Despite the financial institution’s troubles, the advisor ranks the bank as a speculative buy in his premium Hedge Fund Trader service. Here’s his review on IStockAnalyst.

Bankrupt Millionaires

Personal Snapshots
Forecasts & Strategies
October 2000

Bankrupt Millionaires
by Mark Skousen

“In the midst of the biggest economic boom ever, millionaires are going bankrupt.” – Forbes (October 2, 2000)

Last March, I reported the findings of Professor Thomas J. Stanley, author of The Millionaire Next Door and The Millionaire Mind, that the rich are model citizens-frugal, well-educated, balanced, religious and happily married. But according to the October 2 Forbes, a growing number of millionaires are going bust. Doctors, lawyers, accountants and executives are declaring chapter 7 and 13 bankruptcies at record numbers during this time of prosperity, due to bad business decisions, poor budgeting, overuse of credit cards and divorce. I also know a few financial gurus who continue to dispense advice yet are strapped (but I won’t mention any names).

There are several important lessons here:

(1) An above-average income is no guarantee of financial success. Forbes describes individuals earning $300,000 a year, and some with assets exceeding $5 million, going under. Las Vegas singer Wayne Newton was earning a million dollars a year when he went bankrupt in the early 1990s. (He blamed it on his advisors for getting him into leveraged real estate projects.) Earning more money is not the answer to one’s financial problems-living within your budget is.

(2) Open-ended credit card and business debt is a major source of trouble. If you can’t pay off your credit cards every month, you are headed for trouble. Replace them with debit cards or the American Express card, which requires you to pay off your obligation every month.

(3) Avoid margin debt and leveraged business ventures. The majority of busted millionaires made the mistake of getting in over their heads in leveraged real estate deals and highflying stocks. In many cases, greed drove them to put too much of their savings into one risky scheme.

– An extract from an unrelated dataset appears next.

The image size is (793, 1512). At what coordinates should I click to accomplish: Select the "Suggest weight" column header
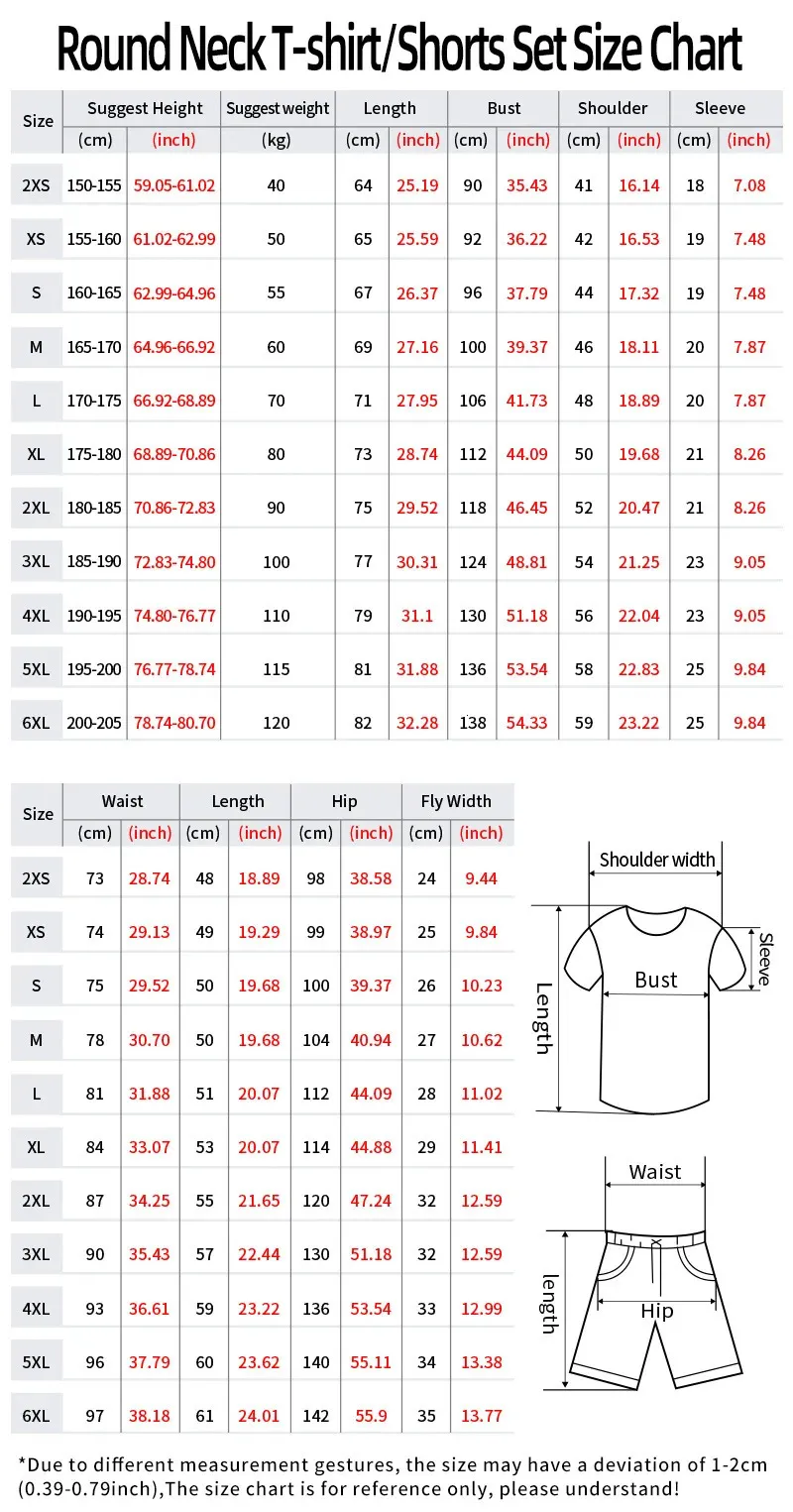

(4) Most importantly, always spend less than you make, year after year. This advice may sound simplistic, but I’m amazed at how often it is violated.

The Best Book on Avoiding Bankruptcy

There are some excellent books on the subject: Rich Man, Poor Man by Robert T. Kiyosaki, The Wealthy Barber, by David Chilton or High Finance on a Low Budget, by my wife, Jo Ann, and me (all available through amazon.com). But the classic work on the subject is The Richest Man in Babylon (New Library edition). I require it in all my investment classes. It tells the story of Arkad: “In old Babylon there once lived a certain very rich man named Arkad. Far and wide he was famed for his great wealth. Also was he famed for his liberality. He was generous in his charities. He was generous with his family. He was liberal in his own expenses. But nevertheless each year his wealth increased more rapidly than he spent it.”

How could Arkad accomplish this financial miracle of being a big spender and yet still grow richer every year? Simple. Whether he earned a lot or a little, he always set aside at least 10 percent of his income, which he religiously saved and invested. He scrupulously avoided living beyond his means. Thus, in times when he earned more, he could afford to spend more-even as he added to his net worth.

My Financial Life Story

I read The Richest Man of Babylon when I was a young adult and have followed it ever since with great success. I started college with $50 in my pocket, but have always lived frugally. I pay cash for everything, including big-ticket items like cars. I seldom buy stocks on margin. I put aside 10%-20% of my income every year through my pension plan and Automatic Investment Plans (AIP) with various brokers. Like Arkad, I spend money liberally on my family, church, charities and other good causes (such as the Foundation for Economic Education). My only major debt was my home, and I paid off my mortgage several years ago, so I am totally debt free. Yes, I invest frequently in high-risk ventures, but I always diversify enough to keep out of trouble.

If you haven’t read The Richest Man in Babylon, I suggest you do so. It is entertaining and enlightening-and will keep you financially straight.